Work order:
Return every entry below exactly as written, minus the pictures.

Dataset extract Start Marker

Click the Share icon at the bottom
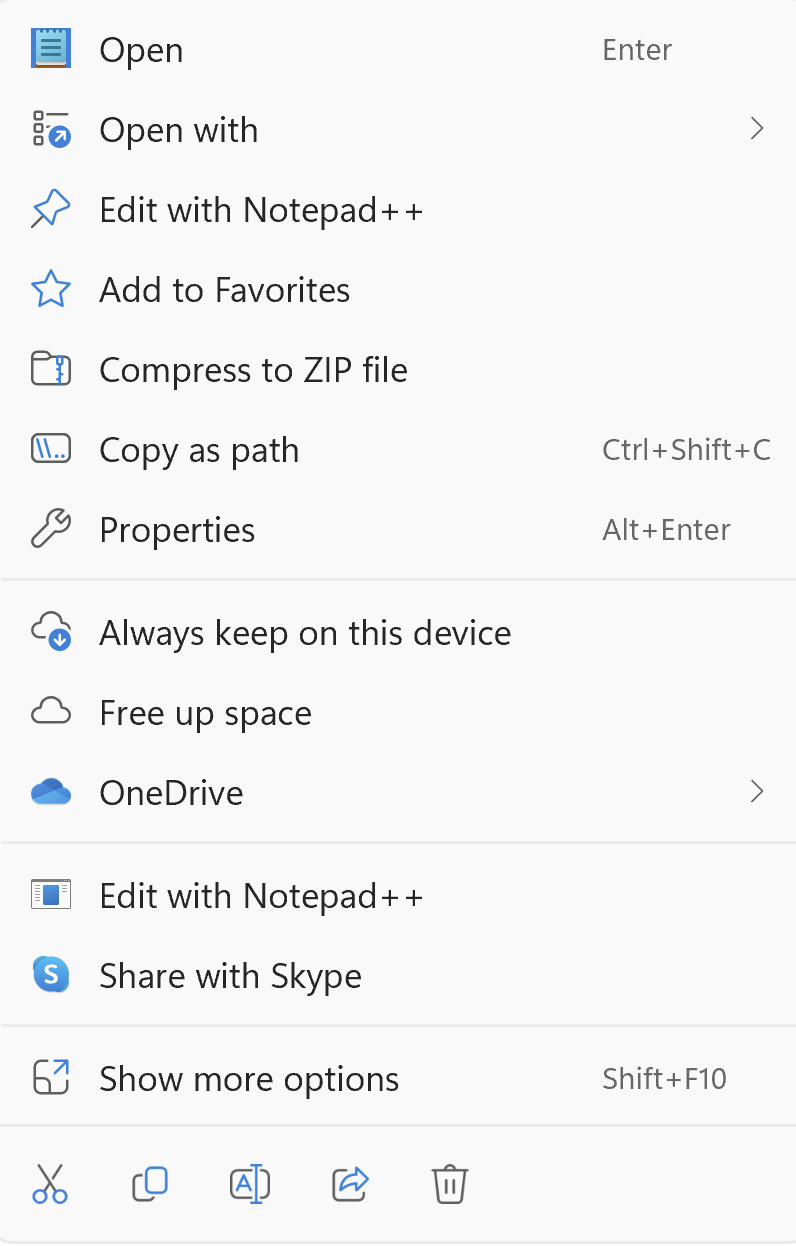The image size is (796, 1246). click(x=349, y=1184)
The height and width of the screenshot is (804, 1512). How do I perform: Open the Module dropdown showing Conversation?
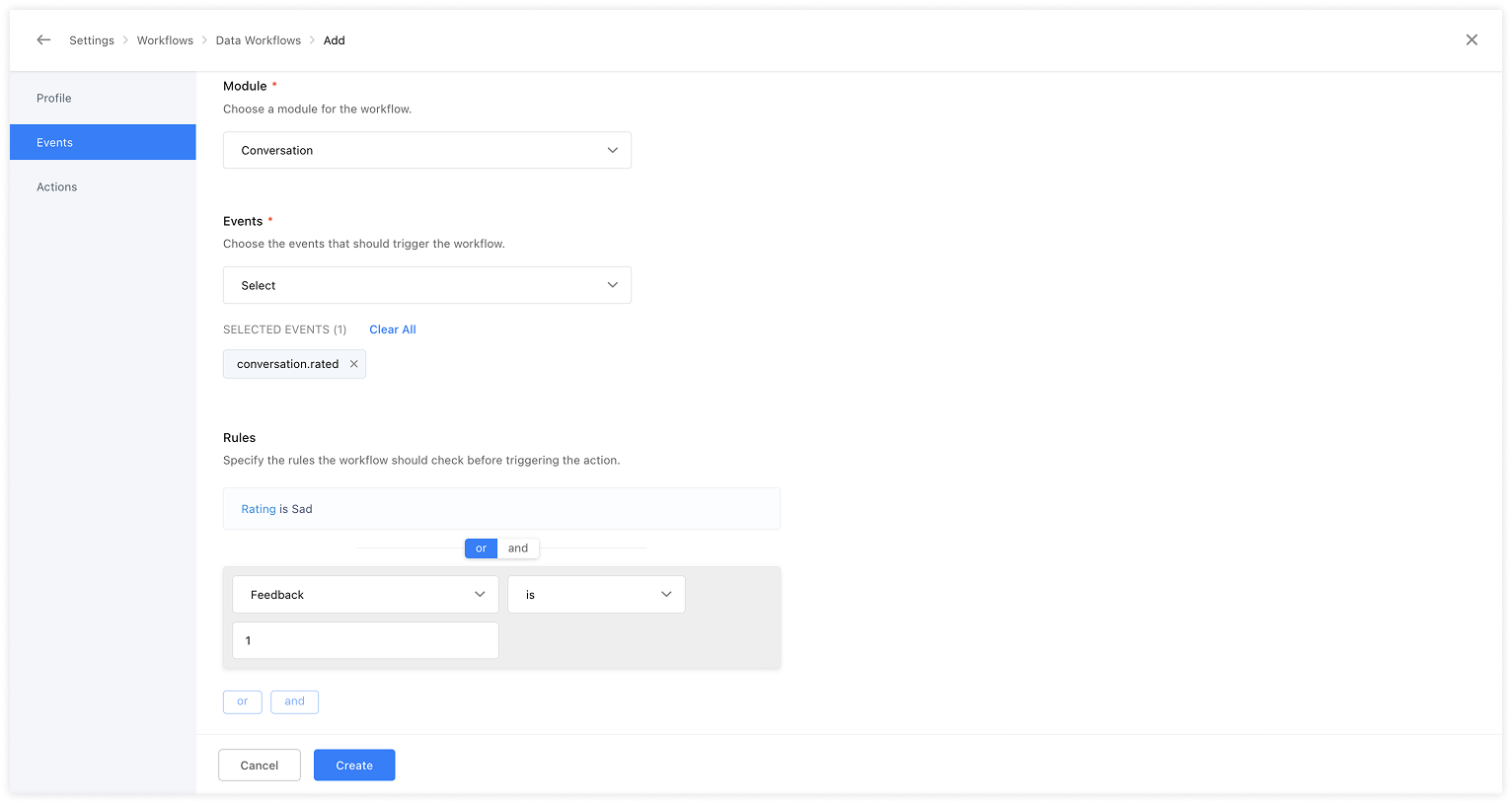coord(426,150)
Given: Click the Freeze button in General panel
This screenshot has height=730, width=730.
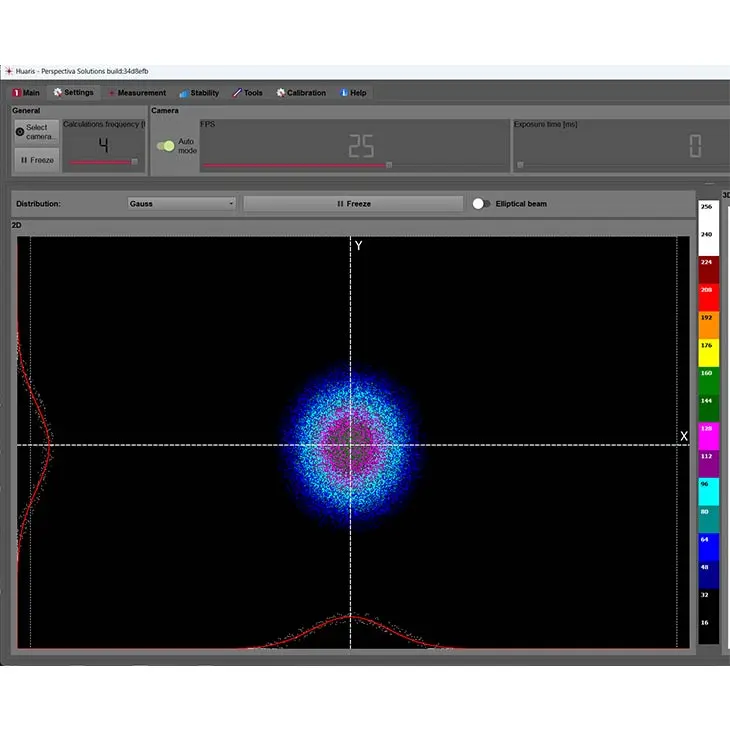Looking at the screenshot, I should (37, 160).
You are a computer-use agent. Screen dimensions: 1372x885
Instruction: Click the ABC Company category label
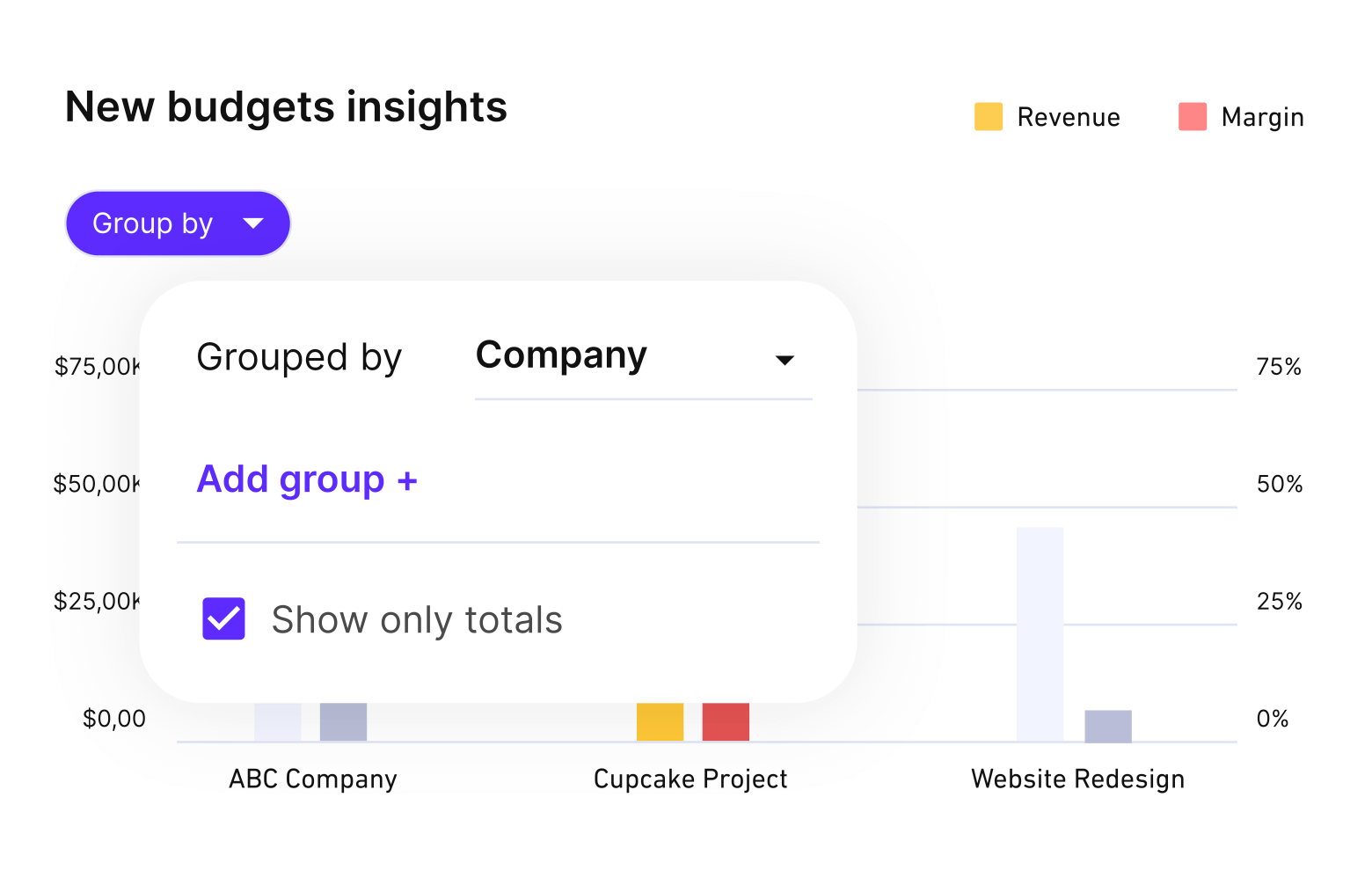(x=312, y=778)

Dataset extract End Marker

Response:
Click the Share icon at the bottom
The image size is (796, 1246). click(x=349, y=1184)
The height and width of the screenshot is (804, 1512). How do I perform: Open the Module dropdown showing Conversation?
coord(426,150)
Given: Click the Freeze button in General panel
This screenshot has height=730, width=730.
Looking at the screenshot, I should (37, 160).
You are a computer-use agent. Screen dimensions: 1372x885
Instruction: Click the ABC Company category label
(x=312, y=778)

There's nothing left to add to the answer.